Kinder sind überall gleich

Eine Lehrerin schreibt etwas an die Tafel (Foto: DW-TV)
Kinder sind überall Kinder - ob in Ost- oder WesteuropaBild: DW-TV

Um die Kursteilnehmer mit dem deutschen Schulalltag vertraut zu machen, werden regelmäßige Unterrichtsbesuche an Schulen in der Umgebung durchgeführt. Auch die Universität Bochum hilft bei der Ausbildung. Dort können die Teilnehmer mit Lehrbefähigung in Physik einschlägige Didaktik-Seminare besuchen. Nach elf Monaten müssen die Kursteilnehmer eine Abschluss-Prüfung ablegen, die als Kolloquium bezeichnet wird und sprachliche und bildungstheoretische Elemente umfasst.

"Die Prüfung besteht aus einem Fachaufsatz zu einem pädagogischen Thema, einem relativ schwierigen sprachlichen Lückentext und aus einer mündlichen Prüfung, die sich um ein Unterrichtsthema dreht", erklärt Sabine Wings von der Diakonie Essen, die als Beauftragte die Kursmaßnahme vor Ort leitet.

Wenn die Teilnehmer die Prüfung bestehen, haben sie ein vollständig anerkanntes 1. Staatsexamen und können in den Vorbereitungsdienst in Schulen im Bundesland Nordrhein-Westfalen gehen.

Lehrer mit Lebenserfahrung

Porträt eines Mannes (Foto: Daniel Scheschkewitz)
Mentor Bujupi, ein Lehrer aus KosovoBild: DW / Daniel Scheschkewitz

Mentor Bujupi aus dem Kosovo hat in seinem Heimatland Mathematik und Physik unterrichtet. In Deutschland hat er schon in verschiedenen Berufen gearbeitet. Mit seinen 44 Jahren hofft er, diese praktischen Erfahrungen bald auch gewinnbringend im Unterricht an einer deutschen Schule einsetzen zu können. "Ich habe schon im Bau, im Chemie-Labor oder bei Siemens in einer Trockner-Fabrik gearbeitet. Ich finde das auch gar nicht schlimm, denn diese Erfahrungen kann man auch positiv im Unterricht einbringen."

Pro Kursteilnehmer gibt die Otto-Benecke-Stiftung zwischen 5000 und 6000 Euro aus.
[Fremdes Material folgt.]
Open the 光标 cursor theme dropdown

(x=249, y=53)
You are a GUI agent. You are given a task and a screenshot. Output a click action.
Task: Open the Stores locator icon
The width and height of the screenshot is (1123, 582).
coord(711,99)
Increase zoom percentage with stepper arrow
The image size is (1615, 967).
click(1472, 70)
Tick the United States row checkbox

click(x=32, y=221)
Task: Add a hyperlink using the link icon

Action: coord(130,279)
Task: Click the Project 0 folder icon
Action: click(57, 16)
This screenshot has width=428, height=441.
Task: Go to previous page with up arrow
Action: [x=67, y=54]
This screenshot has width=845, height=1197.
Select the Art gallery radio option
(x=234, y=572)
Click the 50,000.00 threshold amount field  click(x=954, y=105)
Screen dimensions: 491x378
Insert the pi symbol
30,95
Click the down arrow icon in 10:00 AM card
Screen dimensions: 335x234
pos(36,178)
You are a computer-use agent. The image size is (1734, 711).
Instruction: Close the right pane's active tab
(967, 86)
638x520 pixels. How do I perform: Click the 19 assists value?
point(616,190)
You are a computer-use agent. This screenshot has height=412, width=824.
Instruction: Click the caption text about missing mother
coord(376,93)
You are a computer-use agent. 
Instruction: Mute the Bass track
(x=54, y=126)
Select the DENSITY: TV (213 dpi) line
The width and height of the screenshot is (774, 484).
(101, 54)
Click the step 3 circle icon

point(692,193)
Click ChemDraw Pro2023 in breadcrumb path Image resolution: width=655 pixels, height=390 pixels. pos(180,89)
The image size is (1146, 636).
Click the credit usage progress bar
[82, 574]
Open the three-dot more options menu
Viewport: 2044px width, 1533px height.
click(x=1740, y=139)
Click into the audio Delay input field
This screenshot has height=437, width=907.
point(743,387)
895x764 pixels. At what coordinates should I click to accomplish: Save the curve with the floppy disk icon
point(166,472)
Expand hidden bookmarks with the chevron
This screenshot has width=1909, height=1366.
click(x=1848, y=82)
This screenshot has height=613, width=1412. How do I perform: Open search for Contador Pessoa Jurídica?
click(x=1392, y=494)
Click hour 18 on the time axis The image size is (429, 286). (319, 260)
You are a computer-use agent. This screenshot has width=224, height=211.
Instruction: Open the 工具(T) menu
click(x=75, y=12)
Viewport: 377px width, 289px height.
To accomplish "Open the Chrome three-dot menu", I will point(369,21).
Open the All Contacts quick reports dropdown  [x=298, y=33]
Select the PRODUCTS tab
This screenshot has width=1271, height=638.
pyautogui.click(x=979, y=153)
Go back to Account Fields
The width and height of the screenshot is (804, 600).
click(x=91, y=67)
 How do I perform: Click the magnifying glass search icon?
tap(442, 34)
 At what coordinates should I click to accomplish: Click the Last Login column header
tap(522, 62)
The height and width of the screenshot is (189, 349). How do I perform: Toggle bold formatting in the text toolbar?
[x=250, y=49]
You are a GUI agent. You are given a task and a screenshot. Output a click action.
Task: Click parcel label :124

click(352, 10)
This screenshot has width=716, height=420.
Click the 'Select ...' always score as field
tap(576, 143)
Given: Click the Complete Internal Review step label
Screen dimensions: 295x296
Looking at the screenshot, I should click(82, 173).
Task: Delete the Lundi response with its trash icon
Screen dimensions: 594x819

Die Lebenshaltungskosten werden von den Arbeitsagenturen bestritten, da alle Teilnehmer in Deutschland arbeitslos gemeldet sind. Der bisherige Prüfungserfolg scheint den Initiatoren der ungewöhnlichen Fördermaßnahme recht zu geben, sagt Jutta Schnippering von der Otto-Benecke-Stiftung: "Im ersten Kurs lag die Erfolgsquote bei der Abschlussprüfung bei rund 70 Prozent. Alle, die bestanden haben, sind ins Referendariat gegangen."

Schon bald könnten Mathelehrer aus Osteuropa also zu einem ganz normalen Bestandteil des deutschen Schulalltags werden.